El peligro de la Salmonella en el huevo crudo

Desde el punto de vista de la seguridad alimentaria, no es recomendable elaborar mayonesa casera debido a la posible presencia de Salmonella. Esta bacteria se desarrolla frecuentemente en el interior de los huevos, ya que suele estar presente en la cáscara debido a la contaminación con heces durante la puesta. Al quebrar el huevo, es común que las bacterias contaminen el contenido. Los síntomas suelen aparecer en un periodo corto (entre 12 y 36 horas) y se manifiestan a través de fiebre y cuadros de gastroenteritis, que pueden derivar en complicaciones graves como la deshidratación.

Grupos de población vulnerable

La mayonesa casera representa un riesgo inminente para la salud, especialmente para personas con patologías de base o que pertenecen a grupos de riesgo:

  • Mujeres embarazadas.
  • Niños pequeños.
  • Ancianos.
  • Personas inmunodeprimidas.

En estos casos, una toxiinfección puede requerir hospitalización inmediata y tratamiento con antibióticos.

Higiene de los alimentos

Medidas preventivas y manipulación segura

Si a pesar de las advertencias se decide preparar esta salsa, es fundamental extremar las medidas de higiene para evitar contaminaciones cruzadas y la proliferación de gérmenes:

  • Higiene de la cáscara: No lave los huevos, ya que los poros de la cáscara pueden permitir que las bacterias penetren al interior. Si es necesario limpiar restos de suciedad, use agua con detergente, aclare y seque con papel de un solo uso.
  • Técnica de ruptura: Nunca casque los huevos en el borde del recipiente donde batirá la mayonesa.

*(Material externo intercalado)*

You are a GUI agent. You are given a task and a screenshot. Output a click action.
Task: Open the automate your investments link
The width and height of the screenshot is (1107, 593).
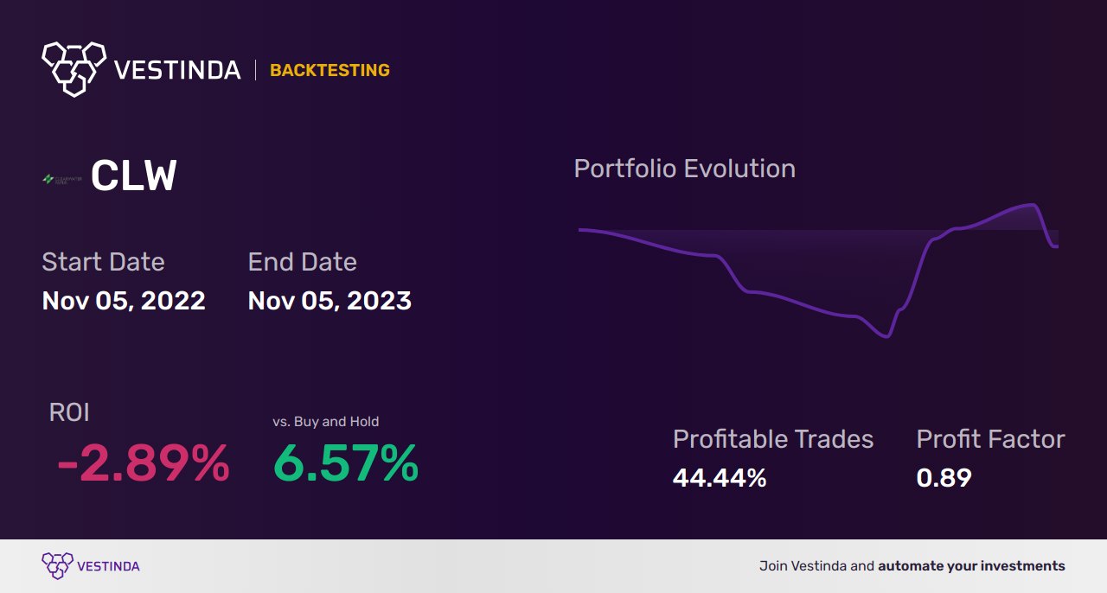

Utilice otro recipiente independiente.
  • Separación de ingredientes: Evite separar la clara de la yema con la propia cáscara del huevo.
  • Acidificación: Añadir zumo de limón o vinagre ayuda a bajar el pH de la salsa, dificultando el desarrollo de bacterias patógenas.
  • Conservación: La mayonesa casera es una elaboración de consumo inmediato. Debe prepararse la cantidad justa, no dejarla a temperatura ambiente y conservarla siempre en el frigorífico a temperaturas de entre 0ºC y 4ºC.

Normativa y seguridad en hostelería

Debido a la alta incidencia de brotes, la normativa exige a restaurantes y establecimientos hosteleros sustituir el huevo crudo por ovoproductos pasteurizados. Estos productos han sido tratados térmicamente para eliminar riesgos, garantizando la inocuidad de las salsas. En el ámbito profesional, se establecen plazos estrictos de conservación (máximo 24 horas) y temperaturas de almacenamiento obligatorias para evitar episodios de intoxicación masiva, como los registrados históricamente en locales de comida rápida que incumplían las normas sanitarias.

tabla comparativa: riesgos de la mayonesa casera frente a la seguridad de la mayonesa industrial

La seguridad alimentaria no se improvisa, sino que es el resultado de una cadena de acciones. Para comidas fuera de casa, como excursiones o barbacoas, la recomendación principal es optar siempre por mayonesa comercial en formatos monodosis, evitando así los riesgos asociados a las temperaturas templadas y al almacenamiento prolongado.